Une communication et une compréhension qui s’améliorent

Le documentaire souligne les nouveaux moyens de communication mis en place pour comprendre les personnes autistes non-verbales. On observe notamment qu’ils peuvent pointer les lettres de l’alphabet sur un clavier ou une feuille prévue à cet effet. Ils épèlent alors les phrases avec l’aide d’une autre personne qui la dit à haute voix. C’est grâce à cette technique que Naoki a pu écrire son livre. Une maman se réjouit que l’on mette en avant ces avancées : « Je ne pensais pas qu’on verrait autant dans ce film la CA, c’est-à-dire la communication alternative et améliorée. On peut communiquer autrement que par le langage oral comme le clavier numérique, des applications… On leur fournit aujourd’hui la possibilité de communiquer, c’est l’apprentissage d’une autre langue. Ma fille a appris de la lecture globale, mais on peut aussi exprimer les émotions par la danse, le dessin. ». Les outils numériques donnent un bon moyen d’améliorer leur inclusion dans la société.

Dominique Franc met lui aussi en valeur la compréhension de plus en plus fine du fonctionnement de ces personnes et de la qualité de leur accompagnement. Cependant, il regrette que « notre environnement ne bouge pas assez vite pour les inclure. C’est aussi pour cela qu’on parle de personnes en situation de handicap. Elles n’ont pas un handicap intrinsèque. Elles ont un handicap du fait qu’elles sont placées dans un environnement qui ne leur est pas approprié ». Une maman rappelle l’importance des associations : « Ce film montre le combat des parents pour que les enfants soient reconnus. C’est grâce aux associations de parents que ces enfants sont sortis de l’oubli et qu’on s’agite pour leur créer un monde adapté ».

Malgré la lenteur des changements qui est à déplorer, un documentaire comme « Sais-tu pourquoi je saute » permet d’éclairer jusqu’aux parents des enfants. Un père déclare : « Le comportement des autistes paraît parfois complètement incohérent. On ne sait pas pourquoi ils se mettent à gémir ou avoir des crises de nerfs qui sont ingérable. Le film montre qu’il y a une certaine cohérence dans tout cela ».

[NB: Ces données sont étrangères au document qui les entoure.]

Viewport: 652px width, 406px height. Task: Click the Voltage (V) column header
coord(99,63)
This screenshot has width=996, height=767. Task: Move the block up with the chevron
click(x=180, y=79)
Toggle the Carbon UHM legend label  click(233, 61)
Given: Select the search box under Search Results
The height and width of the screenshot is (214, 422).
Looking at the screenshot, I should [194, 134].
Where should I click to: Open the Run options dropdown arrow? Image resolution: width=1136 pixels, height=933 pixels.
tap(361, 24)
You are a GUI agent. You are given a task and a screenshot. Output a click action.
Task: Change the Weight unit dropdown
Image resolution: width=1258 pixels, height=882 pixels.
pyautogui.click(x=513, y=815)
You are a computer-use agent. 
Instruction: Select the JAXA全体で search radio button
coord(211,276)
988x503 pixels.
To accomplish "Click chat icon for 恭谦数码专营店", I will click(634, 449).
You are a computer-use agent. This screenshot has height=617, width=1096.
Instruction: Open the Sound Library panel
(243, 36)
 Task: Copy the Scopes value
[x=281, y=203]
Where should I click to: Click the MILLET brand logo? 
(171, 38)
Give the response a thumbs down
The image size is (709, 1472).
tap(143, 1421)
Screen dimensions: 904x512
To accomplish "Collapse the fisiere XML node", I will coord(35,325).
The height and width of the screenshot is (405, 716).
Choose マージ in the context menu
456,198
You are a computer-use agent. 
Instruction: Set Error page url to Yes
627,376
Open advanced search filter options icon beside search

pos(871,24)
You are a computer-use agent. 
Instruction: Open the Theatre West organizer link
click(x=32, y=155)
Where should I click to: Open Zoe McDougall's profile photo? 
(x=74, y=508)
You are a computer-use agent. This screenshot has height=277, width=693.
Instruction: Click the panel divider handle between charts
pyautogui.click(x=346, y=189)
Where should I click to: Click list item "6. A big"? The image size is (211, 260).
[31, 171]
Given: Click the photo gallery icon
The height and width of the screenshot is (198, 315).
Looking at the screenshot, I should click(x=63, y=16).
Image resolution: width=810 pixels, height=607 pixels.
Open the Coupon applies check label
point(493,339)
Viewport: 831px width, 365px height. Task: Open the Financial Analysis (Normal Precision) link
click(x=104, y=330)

Ce documentaire révèle, par une expérience cinématographique unique, la poésie du rapport au monde propre aux individus autistes. Ces personnes chez qui on identifie un handicap invisible s’interrogent comme chacun d’entre nous sur l’écart entre les pensées et leur expression. Ils ressentent également ce désir irrésistible de s’arracher au monde tout autant que le souhait d’être soi et pas quelqu’un autre. Finalement, le film semble nous suggérer que nous poursuivons la même quête perpétuelle : celle d’un endroit propice à s’épanouir sans inquiétude.

Si vous allez le voir en salle, n’oubliez pas qu’il a besoin de relais pour faire d’autres projections. Emmanuel Rossi le précise bien : « Si des gens sont dans la salle et ne connaissent pas l’autisme, je pense qu’ils seront quand même convaincus par le film, mais l’enjeu, c’est de les faire venir. On compte sur vous ».